Conversation Paul Dubrule et Marion Darrieutort

« Ne jamais craindre l’audace ! » 

  • Interview

Venir du passé et tendre vers l’avenir. Le temps d’une conversation, Marion Darrieutort et Paul Dubrule (président d’Entreprise et Progrès de 1997 à 2006) ont évoqué l’histoire de notre think tank et surtout son avenir. Paul Dubrule, jamais avare d’une idée nouvelle, a formulé plusieurs suggestions pour qu’Entreprise et Progrès conserve l’audace de ses pères fondateurs et portent des sujets iconoclastes dans le débat public.

 

Marion Darrieutort : De présidente à président, comment vous êtes-vous retrouvés dans l’aventure Entreprise et Progrès ?

Paul Dubrule : Comme souvent dans la vie, le hasard et les rencontres auxquels l’envie s’ajoute. Michel d’Halluin, qui était délégué général est venu me trouver en disant qu’il avait besoin d’un nouveau président et qu’il avait pensé à moi. Il savait que le bien commun me passionnait et que je tentais de le servir via un engagement politique au conseil municipal de Fontainebleau. Je n’avais pas complètement le temps, soyons honnête et d’Halluin m’a dit « faites-le pour la France ». J’ai plongé. Pourquoi ? Parce que j’étais et je suis toujours intéressé par l’entreprise. Que les questions de progrès sont au cœur de toute ma vie. Entreprise et Progrès, fondé par Antoine Riboud et François Dalle était un lieu d’élaboration d’une nouvelle vision de l’entreprise et de son rôle. Ils étaient surnommés les « capitalistes de gauche » et défendaient la vision sociale de l’entreprise et son rôle social, aussi. Cela détonnait car j’étais, à l’époque, membre de la commission économique du CNPF (ancêtre du MEDEF) et aborder ces questions n’était pas envisageable. Dalle et Riboud, eux, voyaient plus loin et portaient cette vision dynamique, entrepreneuriale et inclusive même si ce mot n’existait pas encore.

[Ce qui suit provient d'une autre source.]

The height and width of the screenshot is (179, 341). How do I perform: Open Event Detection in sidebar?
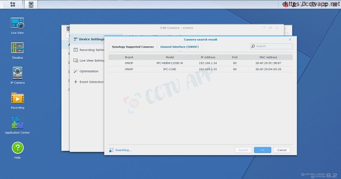click(x=91, y=82)
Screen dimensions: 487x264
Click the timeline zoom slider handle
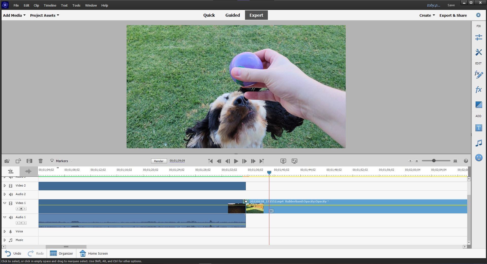(434, 161)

J’étais aussi proche de Bernard Zimmern, le fondateur de IFRAP.  Je m’appuyais sur ces travaux pour les analyses chiffrées de l’économie. Aujourd’hui encore, Agnès Verdier-Molinié, la présidente de l’IFRAP fait un travail remarquable

 

Marion Darrieutort : À vous écouter, Entreprise et Progrès portait une vision nouvelle, presque marginale de l’entreprise.

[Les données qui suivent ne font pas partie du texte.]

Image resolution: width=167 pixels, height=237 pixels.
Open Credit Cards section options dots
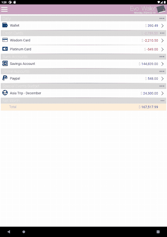162,33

Paul Dubrule :  Oui, c’est tout à fait cela. Avec force et vigueur, Entreprise et Progrès avait mis de nouveaux sujets sur le devant de la scène. J’ai pris le train en marche. J’ai ajouté des pierres à l’édifice, notamment la question de la formation tout au long de la vie qui a toujours été au cœur de mon engagement de chef d’entreprise. Chez Accor que je dirigeais, nous avons été les premiers à imaginer une université d’entreprise que j’avais appelée « L’Académie Accor ». Nous avions, Gérard Pélisson mon associé et moi, la conviction qu’en formant toutes les strates de collaborateurs de l’entreprise, nous obtiendrions de meilleures performances. C’est ce qui s’est passé d’ailleurs. Gérard Pélisson avait l’habitude de dire que nous avions fait Accor avec des Bac-4 et que nous les avions ensuite fait grandir par cette formation. Il avait raison, nos collaborateurs avaient envie d’apprendre et se sentaient considérés par cette académie. Nous leur transmettions de la confiance. Par la formation, mais aussi en les responsabilisant. Je me souviens d’une jeune femme de 25 ans qui sortait d’une école hôtelière à qui j’ai confié la direction d’un hôtel. Elle a eu un vertige, et ensuite cela s’est très bien passé.  Toute cette expérience autour de la formation, de la considération et de la confiance, j’ai tâché de la transmettre chez Entreprise et Progrès.

 

Marion Darrieutort : Quels sont les autres sujets que vous avez portés ? Y a-t-il eu des moments plus difficiles pour faire passer de nouvelles idées ?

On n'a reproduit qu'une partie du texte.